Invoking behavior vs. managing information
Although there is room for overlap, SOAP is mostly useful for invoking behavior, while REST is good for managing information. REST can be abused to do SOAPish things, and SOAP can be abused to do RESTful things, but they are fundamentally different technologies. Understanding their differences can lead to appropriate technology choices.
Most applications have traditionally made network requests like the request in Figure 1:
The request is made in a context that can include metadata such as identity, credentials, and preferred response form. The content of the request itself can be kept simple in this model.
SOAP solves the difficult, real problem of making requests that span multiple partners, multiple processing models, and an unpredictable transactional lifetime. In this scenario, a connection cannot stay open for the request's lifetime, so you must decontextualize the request. But once that happens, you need to put the context back into the request. Identity, credentials, security goo, transactional history, and the like accrete around the core request as it moves from receiver to receiver. This model is shown in Figure 2:
This is a legitimate and important use for SOAP. But it does not necessarily represent a direct approach for managing information. When you want to expose data in language- and platform-independent ways, the SOAP interaction style, with all of its moving parts and complexity, is overkill -- and it lacks some of the important features that the REST style offers.
Resistance to REST
If asked, most developers would define REST as "Web services with URLs." That is certainly part of the REST vision but by no means all.
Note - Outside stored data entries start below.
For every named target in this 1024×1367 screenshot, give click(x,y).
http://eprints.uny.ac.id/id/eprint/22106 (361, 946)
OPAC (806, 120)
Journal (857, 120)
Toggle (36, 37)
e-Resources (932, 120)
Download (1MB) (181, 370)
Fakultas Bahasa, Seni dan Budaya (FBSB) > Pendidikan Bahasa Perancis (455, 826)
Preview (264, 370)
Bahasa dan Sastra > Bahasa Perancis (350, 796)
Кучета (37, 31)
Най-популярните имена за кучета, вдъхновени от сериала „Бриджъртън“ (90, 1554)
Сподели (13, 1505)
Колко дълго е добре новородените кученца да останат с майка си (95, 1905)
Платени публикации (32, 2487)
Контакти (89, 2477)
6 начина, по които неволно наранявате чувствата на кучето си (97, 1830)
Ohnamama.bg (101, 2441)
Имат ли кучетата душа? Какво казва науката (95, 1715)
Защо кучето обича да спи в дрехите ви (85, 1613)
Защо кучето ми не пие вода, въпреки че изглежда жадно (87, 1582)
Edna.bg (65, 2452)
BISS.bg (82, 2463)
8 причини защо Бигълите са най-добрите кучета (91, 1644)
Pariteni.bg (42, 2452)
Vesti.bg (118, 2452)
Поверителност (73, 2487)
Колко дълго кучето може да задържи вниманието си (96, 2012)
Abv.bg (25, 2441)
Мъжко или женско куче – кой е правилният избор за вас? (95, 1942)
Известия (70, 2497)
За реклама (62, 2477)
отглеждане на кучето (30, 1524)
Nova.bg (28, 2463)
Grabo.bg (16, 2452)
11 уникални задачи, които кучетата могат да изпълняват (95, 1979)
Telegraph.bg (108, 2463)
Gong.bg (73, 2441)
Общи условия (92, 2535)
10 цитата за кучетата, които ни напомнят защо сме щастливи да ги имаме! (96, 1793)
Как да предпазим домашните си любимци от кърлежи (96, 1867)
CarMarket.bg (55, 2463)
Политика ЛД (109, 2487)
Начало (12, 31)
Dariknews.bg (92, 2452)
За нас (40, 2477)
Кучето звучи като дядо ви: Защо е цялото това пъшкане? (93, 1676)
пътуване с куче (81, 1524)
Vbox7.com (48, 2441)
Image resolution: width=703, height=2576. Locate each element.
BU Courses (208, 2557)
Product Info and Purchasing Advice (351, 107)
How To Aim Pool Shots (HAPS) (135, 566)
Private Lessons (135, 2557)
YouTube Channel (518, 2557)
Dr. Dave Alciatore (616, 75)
One reason why they struggle to understand REST concepts is that going "the REST way" often feels like a rejection of the Web service roadmap presented by the World Wide Web Consortium (W3C) and its industry backers. Uncomfortable with this "deviation" from the norm, they have not fully committed to figuring it out.
Another reason why they struggle is that their focus is on the code they write, not on their customers' needs. Most business users and organizations do not care about the software we write, but rather about information that software helps them get to.
Technical managers too are uncomfortable deviating from the norm. They prefer the alternative technologies -- SOAP, Web Services Definition Language (WSDL), and various orchestration languages -- because they are entrenched in the industry. Real marketing dollars -- manifest in the tons of books, tools, consulting services, Web pages, and blogs that walk you through these technologies' ever-thickening landscape -- are persuasive. These technologies' specifications are impressively heavy. The notion that REST might be a better way to manage information is perhaps less important to managers than the fact that you can't buy REST or sue someone if it breaks.
REST is an architectural style for creating, maintaining, retrieving, and deleting resources. A resource can be anything of potential interest that is serializable in some form -- a file, query, calculation, or concept, for example. This form is called a representation. REST, then, refers to the transfer of some bit of information or application state, as a representation, from a server to a client or back again. The REST approach is not better because it is simply different; nor is it different just because it is simple. It is designed to elicit compelling operational properties by applying a series of deliberate constraints. The REST philosophy echoes Albert Einstein's assertion that "the supreme goal of all theory is to make the irreducible basic elements as simple and as few as possible without having to surrender the adequate representation of a single datum of experience." In other words (as Einstein's dictum is often misquoted), "Make things as simple as possible, but no simpler."